As juicy and seductively coloured as they are, raspberries are often overlooked, at least by those who prefer something more fragrant or something with more health benefits (strawberries and blueberries respectively, for example).
However, for some reason, I had the urge to bake with these adorable little red fruit and, after entertaining a pair of black swans that dropped by, spent the afternoon yesterday making a batch of raspberry, applesauce and almond cupcakes.

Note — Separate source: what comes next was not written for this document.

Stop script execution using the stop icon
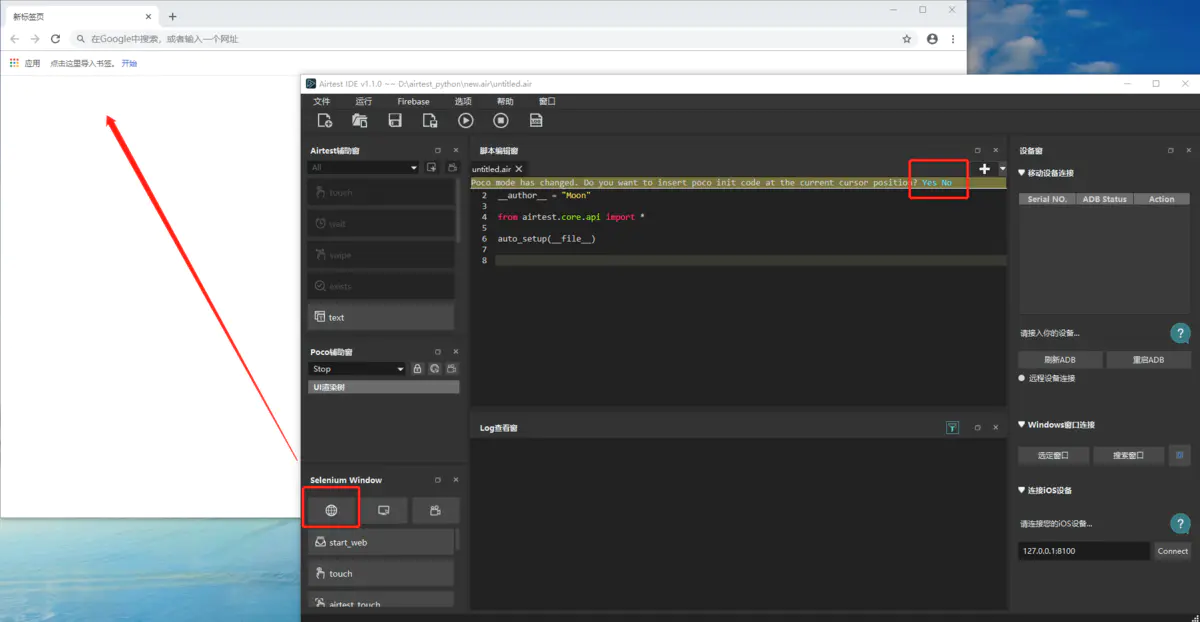pyautogui.click(x=500, y=120)
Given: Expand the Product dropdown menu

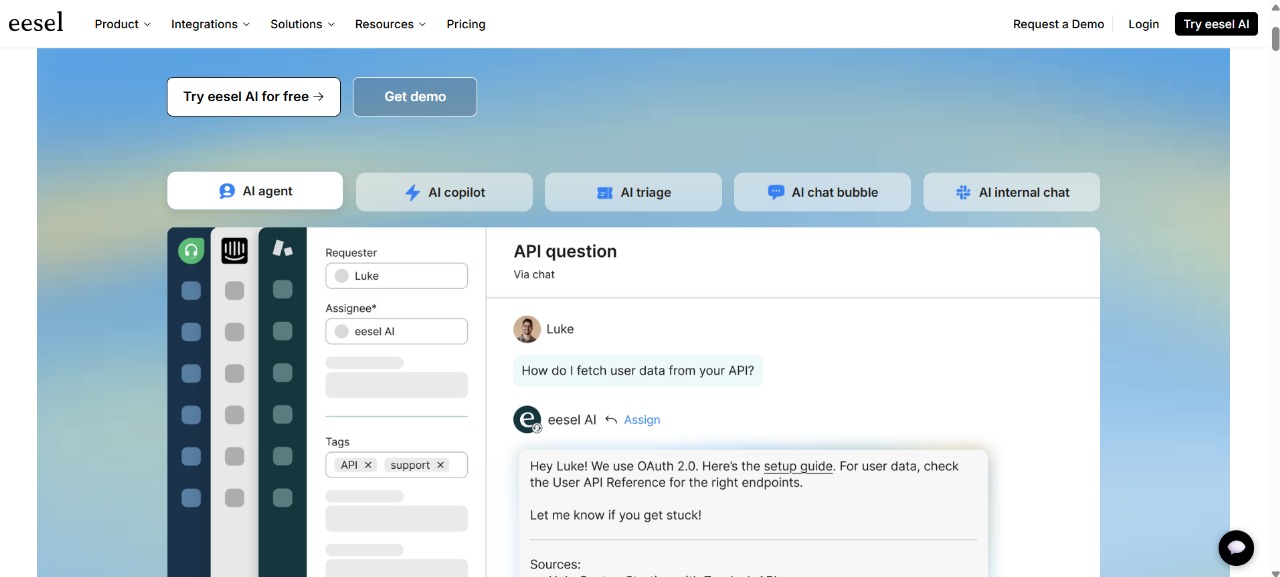Looking at the screenshot, I should click(122, 24).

Raspberries have a fairly subtle flavour and don’t tend to keep as well as other berries. They also bruise very easily, so handle with care! This here is an eggless and butterless cupcake recipe, so it does a good job of cutting your cholesterol consumption. It does call for some milk though, so if you want to turn this into a vegan recipe, try replacing it with soy or almond milk and see how it goes.

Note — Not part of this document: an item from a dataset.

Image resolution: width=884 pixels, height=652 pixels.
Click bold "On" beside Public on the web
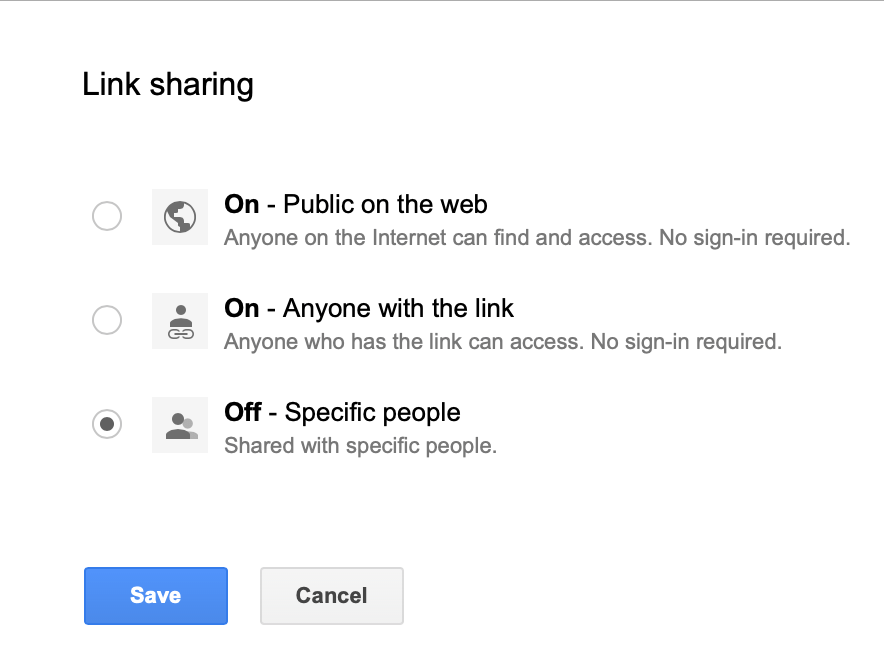tap(242, 205)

Lightly crisp on top when fresh out of the oven, these pillowy cupcakes have a lovely texture thanks to the addition of ground almonds. The batter is a dream to work with and it yields a soft, moist and tender crumb once baked. Each bite almost melts in your mouth. The light tangy flavour of the raspberries contrasts well with the sweet creaminess of the cake.
Raspberry, Applesauce & Almond Cupcakes
1 1/4 cups all-purpose flour
3/4 cups almond meal
2 teaspoons baking powder
1/2 teaspoon baking soda
a pinch of salt
1/2 cup grapeseed oil (or canola oil)
1/2 cup raw caster sugar
1/2 cup applesauce
1/2 cup milk, cold
2 cups fresh raspberries
some flaked almonds, for sprinkling
* Use low fat milk and unsweetened applesauce for healthier cupcakes.
* If you don’t have half a cup of applesauce on hand, substitute with 2 eggs (lightly whisked).
- Preheat oven to 180°C and line a mini muffin tray with paper cases.
- In a medium-sized bowl, combine flour, almond meal, baking powder, baking soda and pinch of salt. Mix well, set aside.
- In a large bowl, combine grapeseed oil, sugar and applesauce until smooth.
- Slowly add the dry ingredients and the milk into the applesauce mixture in several alternating increments, lightly folding with a spatula after each addition. Take care not to overmix.
- Gently fold in the raspberries.
- Spoon mixture into prepared paper cases until almost full. Sprinkle the tops with the flaked almonds.
- Bake for 20-25 minutes, or until the tops start to brown and crack a little.
- Remove from oven and let cupcakes stand in tin for 10 minutes before transferring to a wire rack to cool.